## Aim of the exercise:
Reproduce the listing below verbatim, line by line, and omit the pictures from your copy.

## Material for this task:

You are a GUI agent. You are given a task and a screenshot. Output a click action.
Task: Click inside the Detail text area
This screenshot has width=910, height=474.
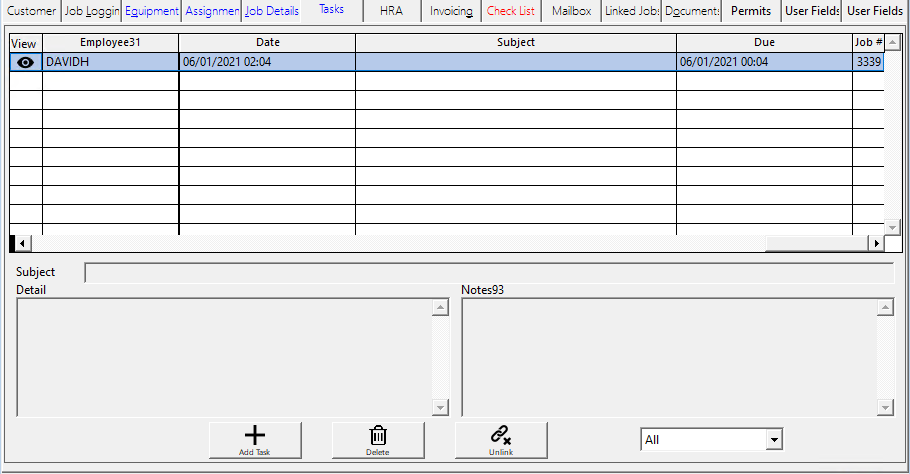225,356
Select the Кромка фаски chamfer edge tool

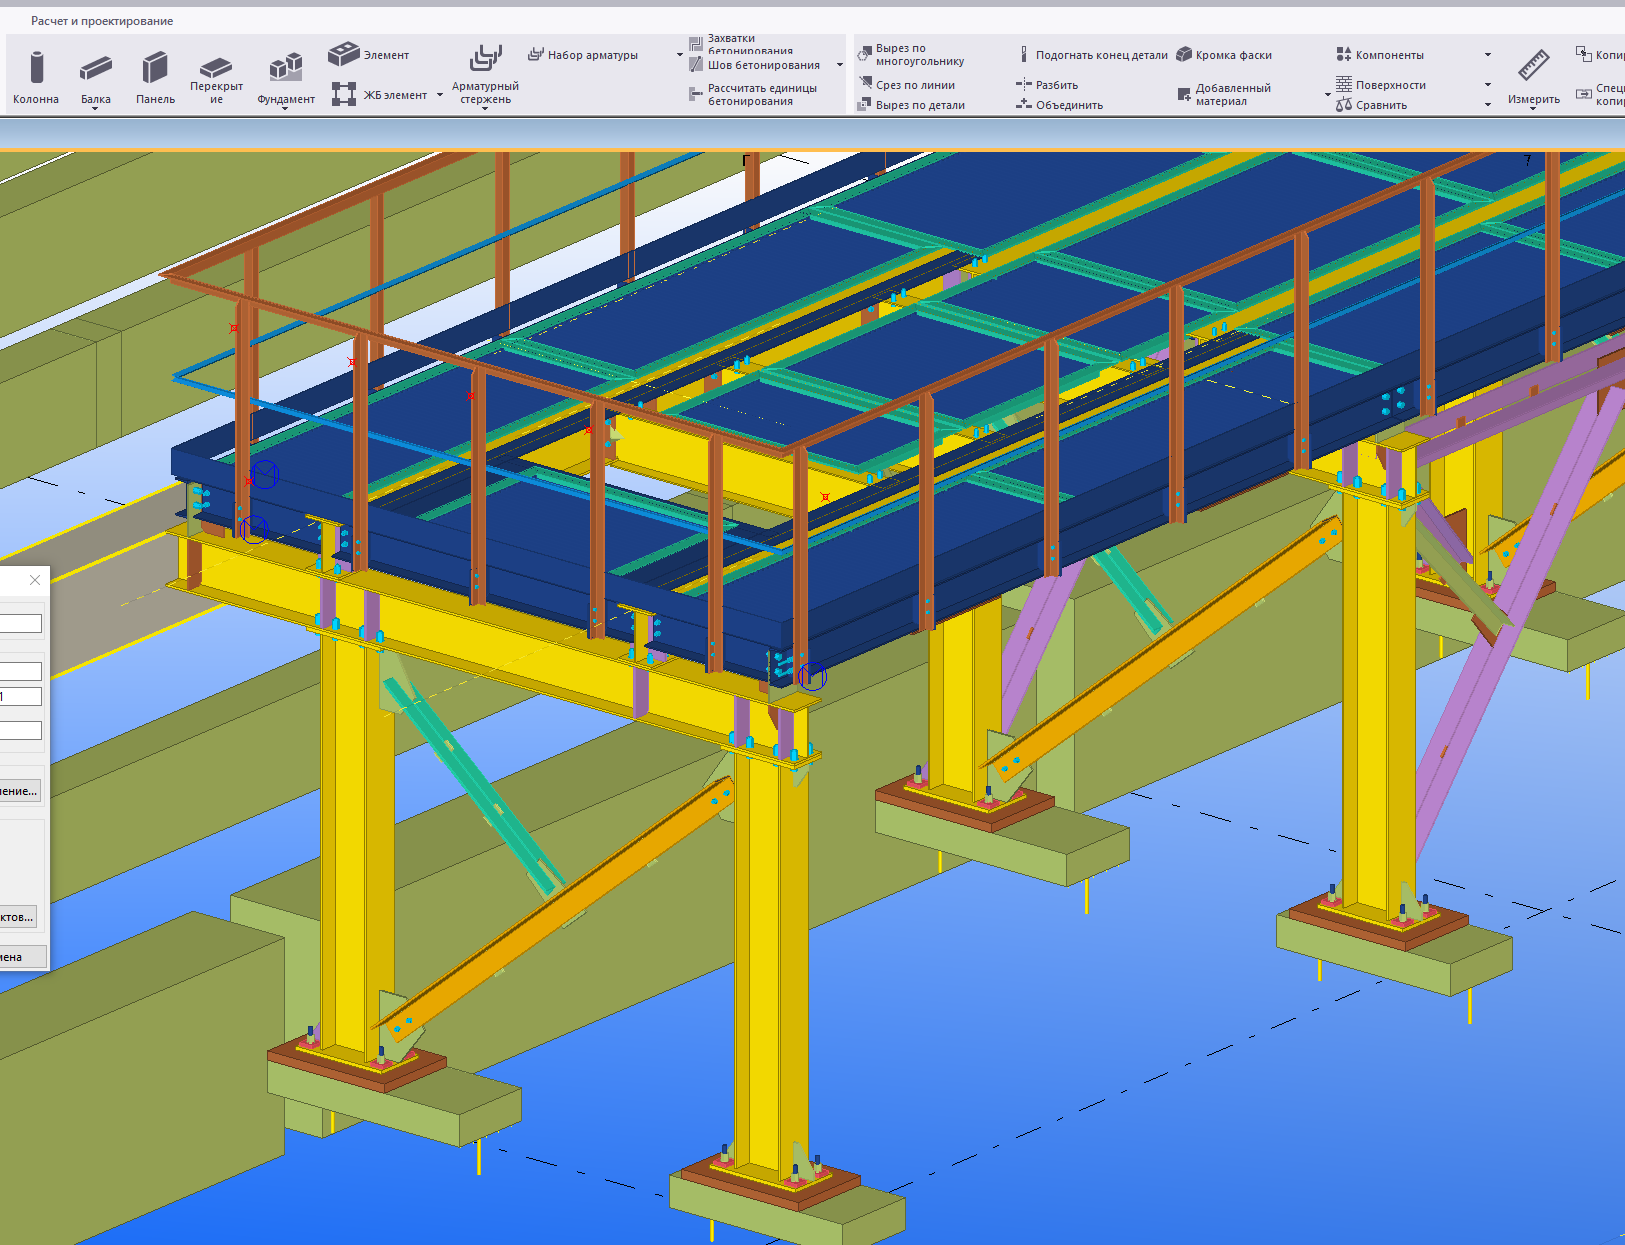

## Exercise output:
You are a GUI agent. You are given a task and a screenshot. Output a click action.
Task: Click inside the Detail text area
This screenshot has width=910, height=474.
225,356
Select the Кромка фаски chamfer edge tool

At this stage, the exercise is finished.